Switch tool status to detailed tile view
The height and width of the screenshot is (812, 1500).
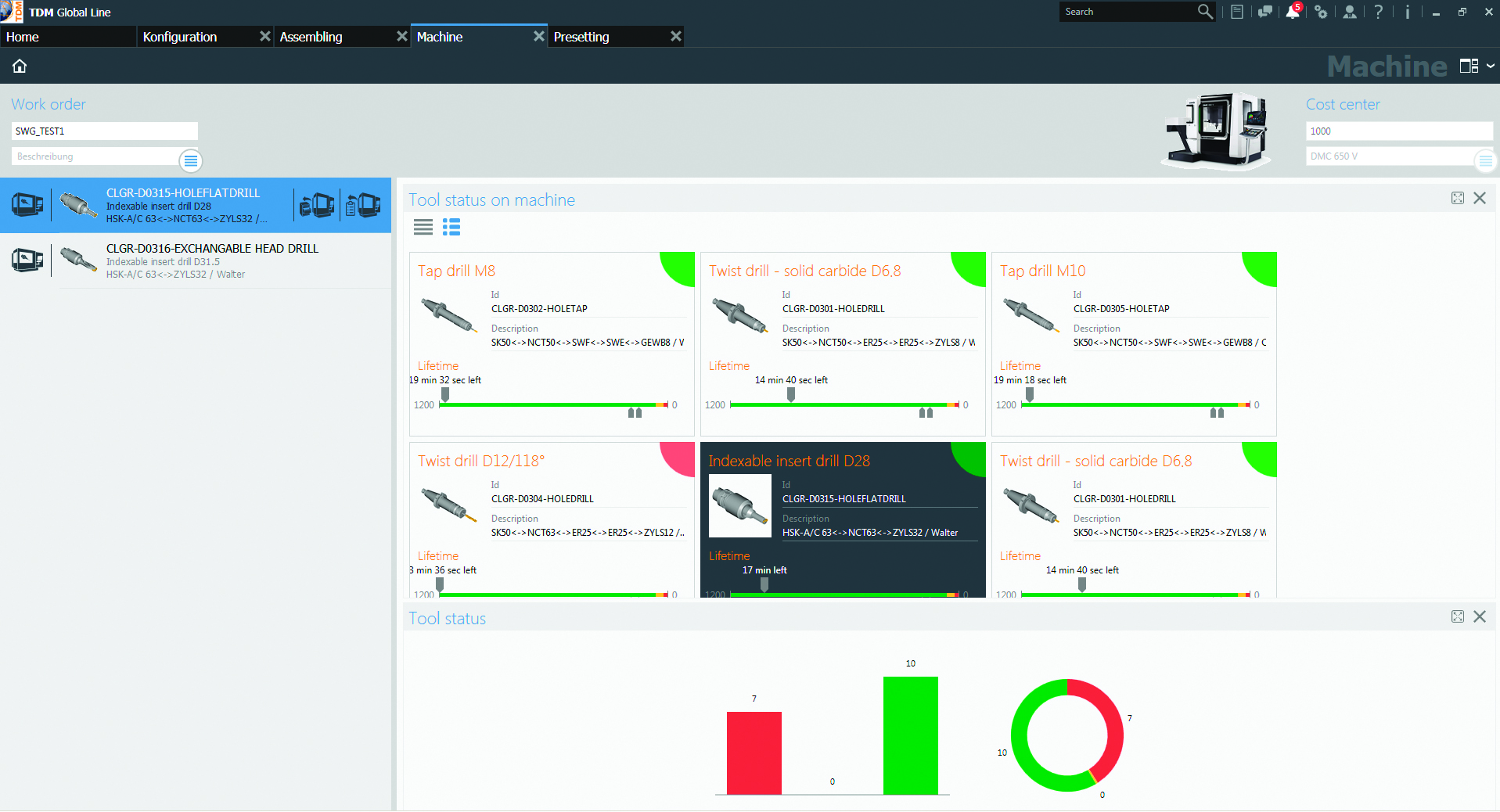[451, 228]
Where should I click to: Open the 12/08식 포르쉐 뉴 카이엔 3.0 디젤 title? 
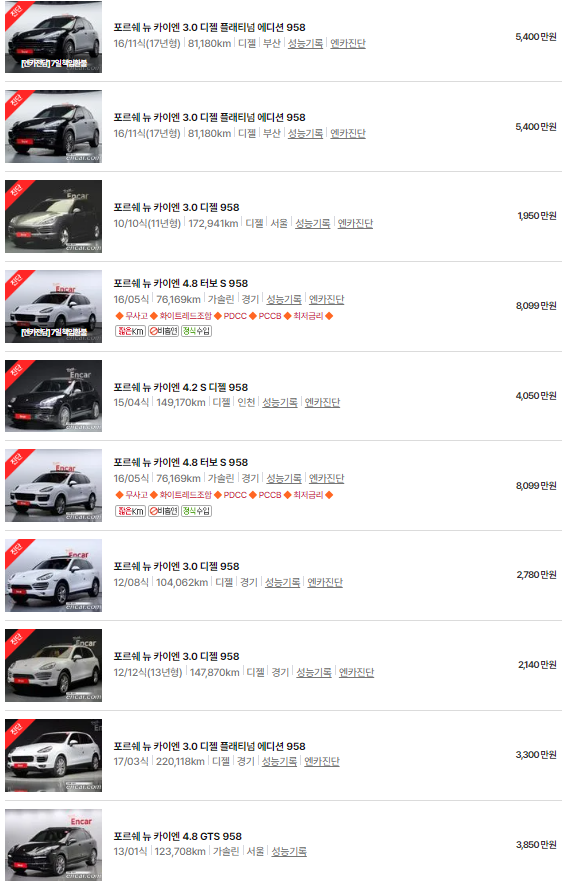176,566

-----

What you should do: Copy the listing exactly, omitting pictures.

Response area:
Switch tool status to detailed tile view
The height and width of the screenshot is (812, 1500).
[451, 228]
Where should I click to: Open the 12/08식 포르쉐 뉴 카이엔 3.0 디젤 title? 
176,566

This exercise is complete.